なかでも有名なのが、江戸前期から中期に活躍した貝原益軒(図17)の『養生訓』です。福岡藩に仕える武士の子として生まれた益軒は、幼い頃は体が弱く、学問に明け暮れる日々を送りました。やがて医学、薬学、農学、博物学、さらには教育学に通じた大学者となると、みずからも養生につとめ、84歳のときに『養生訓』を書きました。1713年のことです。

江戸時代の“健康インフルエンサー”貝原益軒の教え
図17 貝原益軒肖像画 聡明で物静かな人柄がうかがえます。益軒は大学者で、50年間に98部、247巻という膨大な書物をあらわしました。貝原家所蔵

『養生訓』は8巻からなり、総論、飲食、茶、喫煙、入浴、薬の服用、高齢者と子どもの世話などのテーマに分かれています。その思想をあえて簡単にまとめると、命あることに感謝しながら、慎み深く生きることこそ人の道であり、その先に無病息災がある、というものです。

 現代の医学知識に照らすと迷信にすぎない記述もありますが、益軒の教えのかなりの部分が、こんにちでも中高年の健康作りにおおいに参考になると考えられます。以下に紹介する益軒の思想は、『養生訓』から抜粋し、要約したものです。

●夕食は簡素にし、旬のものを食べよ

益軒:夜は体を動かす時間帯ではないし、食べたものの消化に時間がかかるから、夕食は控えめにするとよい。とくに味が濃いもの、脂っこいものは体の負担になる。

一番よいのは夕食を食べないことだ。

 いたんだものはもとより、季節外れの食材、十分熟していない食材は禁物だ。煮すぎたもの、生煮えのものも良くない。そして、どんなおかずであっても、ご飯よりたくさん食べてはいけない。日本人は大陸の人とくらべて胃腸が弱いので、肉は一食につき一切れ食べれば十分である。

解説:夜遅い時間に食事をすると太りやすいと聞いたことはありませんか。実際には夕食が遅いだけで太るという証拠はなく、脂肪がつくかどうかは、単純に一日のカロリーの摂取量で決まります。しかし益軒が言うように、遅い時間に食べると胃もたれしやすいのは確かです。とくに脂っこいものは、ただでさえ消化に時間がかかるため、寝る前に食べると胃腸の不調につながります。

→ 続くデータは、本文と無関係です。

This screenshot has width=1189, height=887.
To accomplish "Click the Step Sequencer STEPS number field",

 旬のものを食べるようすすめているのは、曲直瀬道三や、家康に健康法を伝授した天海僧正と共通しています。旬の時期に、十分に熟したものを適切に調理することで、栄養素を安全に、しっかり摂取できるからですね。

 日本人の体に肉は合わないというのも道三の思想と同じです。

科学的なデータはなくても、当時の人は、外国人と同じように肉を食べると体の負担になることを経験から知っていたのでしょう。

●食べるルールを作り、習慣にせよ

益軒:体に良いといわれるものでも、食べ過ぎれば胃腸をそこない、体を壊すもとになる。腹八分目にとどめること。食べる適量を決めておくとよい。

 食後の麺類やデザートは余分の負担になるので、食べたければ食事の量を減らしておけ。食べ過ぎたと思ったら次の食事を抜くか、ごく少量におさえるとよい。

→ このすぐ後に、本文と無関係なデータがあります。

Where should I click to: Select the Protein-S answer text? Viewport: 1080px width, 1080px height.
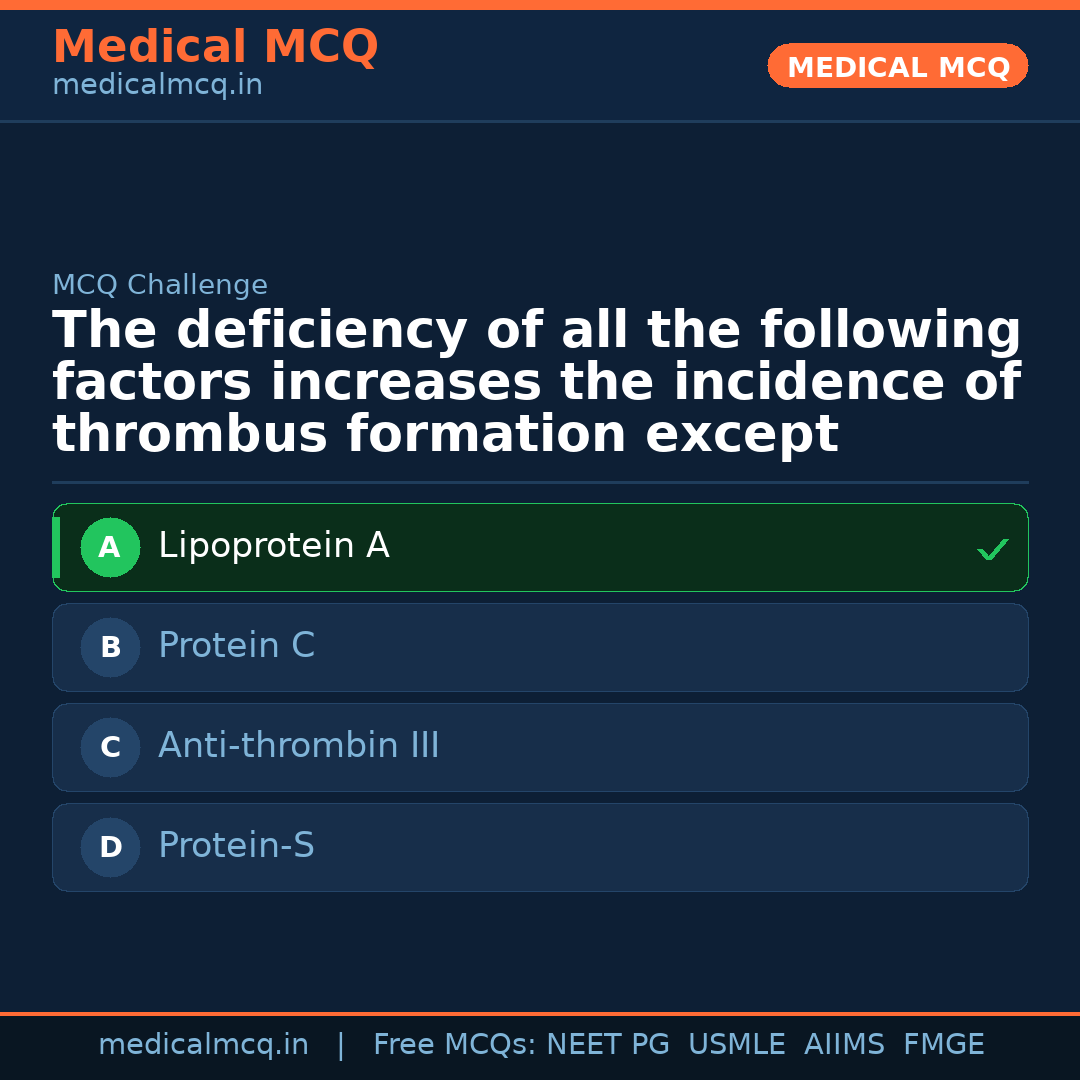click(x=236, y=846)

解説:健康的な食生活のキーワード、「腹八分目」が早くも登場しています。生活が豊かになって食を楽しむ時代になると、食べ過ぎによる害が見られるようになりました。現代と重なりますね。食べたいものを食べたいだけ食べていては健康になれない。こんな時代だからこそ自分でルールを決めて、自分の意思で体を良い状態に保つ必要がある。益軒はこう考えていました。

 食後の麺類とは、今でいう「締めのラーメン」でしょうか? 江戸っ子の締めは蕎麦か素麺だったと思われますが、益軒の言葉どおり、麺類やデザートのカロリーは丸々余分ですし、寝る前に食べれば胃がもたれます。食事だけで終わりにすべきでしょう。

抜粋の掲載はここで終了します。